## [SET EXERCISE]
Reproduce the rows below verbatim, starting with the line that contains "Tick the Nintendo Switch OLED row checkbox" and continuing through the last line of the rows. Omit the pictures from your answer.

## [RECORDED INFORMATION]

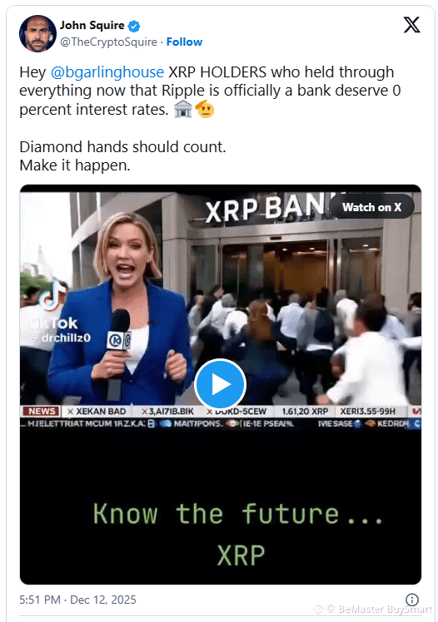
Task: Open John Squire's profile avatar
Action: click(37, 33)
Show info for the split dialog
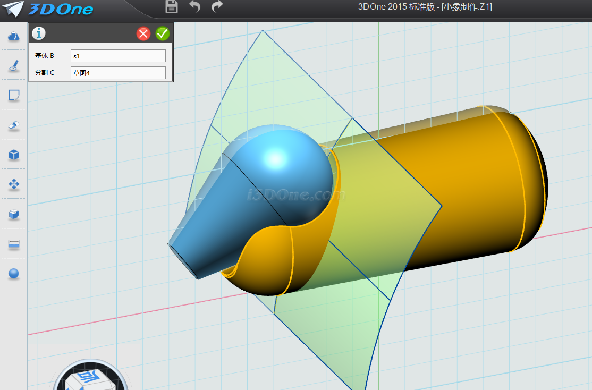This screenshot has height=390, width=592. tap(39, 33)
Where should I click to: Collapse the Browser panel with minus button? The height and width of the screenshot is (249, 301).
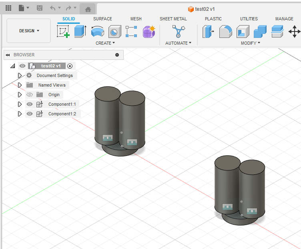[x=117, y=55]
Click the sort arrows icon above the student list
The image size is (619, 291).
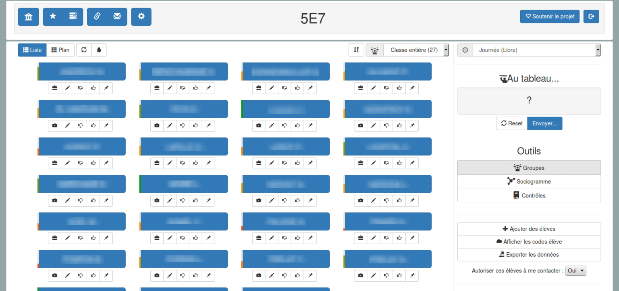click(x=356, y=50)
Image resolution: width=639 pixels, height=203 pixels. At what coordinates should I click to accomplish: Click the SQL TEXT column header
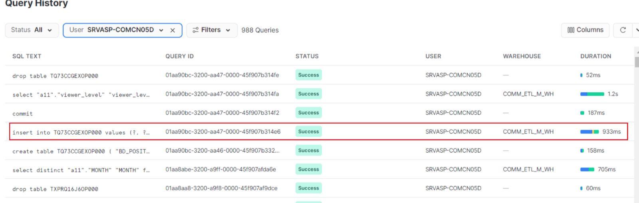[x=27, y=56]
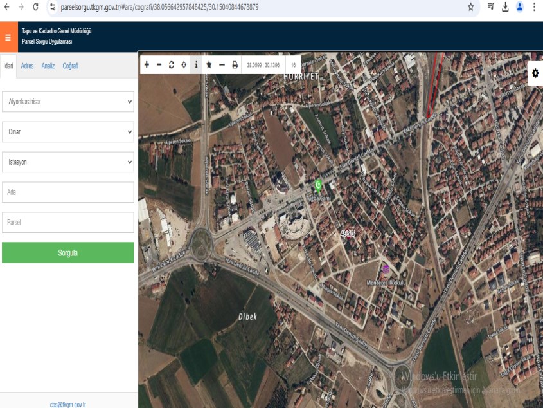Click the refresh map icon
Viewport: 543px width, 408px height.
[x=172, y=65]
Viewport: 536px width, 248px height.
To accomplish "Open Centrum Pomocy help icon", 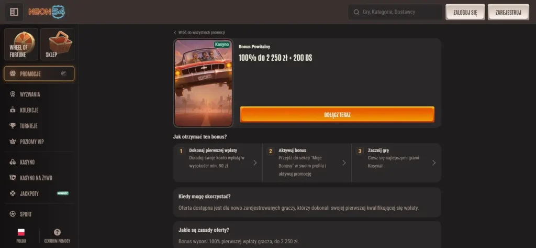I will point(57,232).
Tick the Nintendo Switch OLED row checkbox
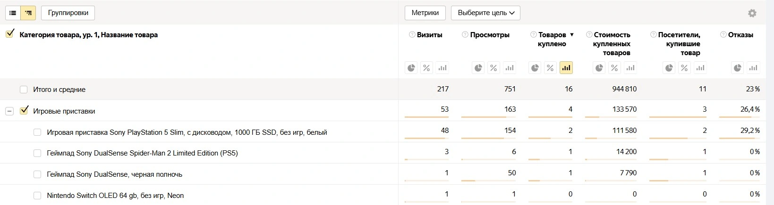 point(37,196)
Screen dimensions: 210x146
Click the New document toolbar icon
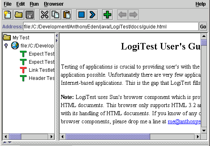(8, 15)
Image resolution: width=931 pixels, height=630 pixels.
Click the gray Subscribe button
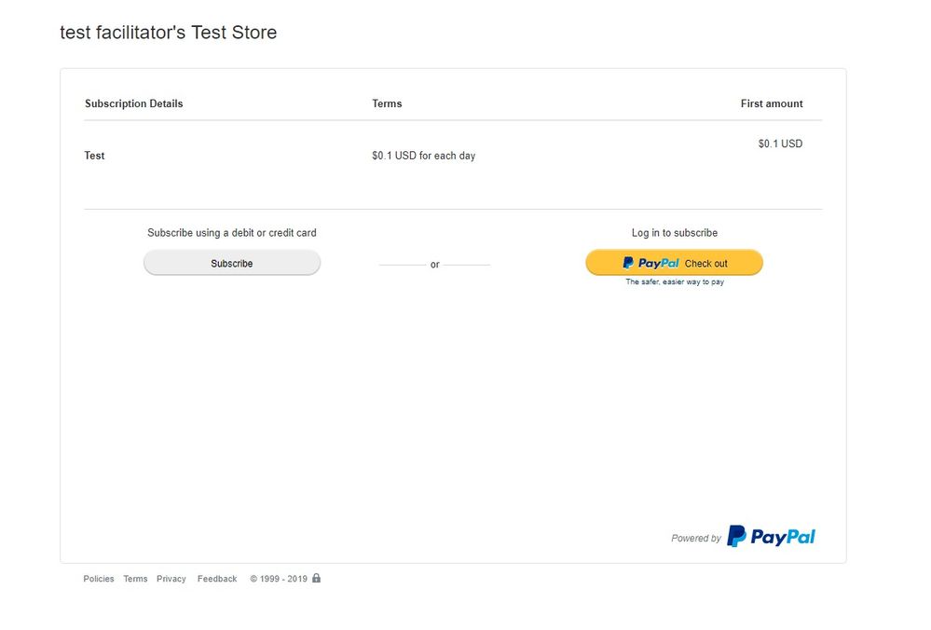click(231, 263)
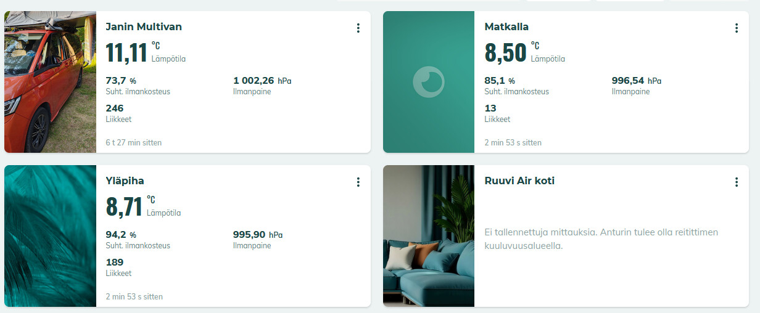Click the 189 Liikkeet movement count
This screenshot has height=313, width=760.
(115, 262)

## [PROBLEM SOLUTION]
Tick the Nintendo Switch OLED row checkbox
 point(37,196)
Screen dimensions: 210x146
Click the New document toolbar icon
(8, 15)
Image resolution: width=931 pixels, height=630 pixels.
Click the gray Subscribe button
click(231, 263)
Click the 189 Liikkeet movement count
This screenshot has height=313, width=760.
(115, 262)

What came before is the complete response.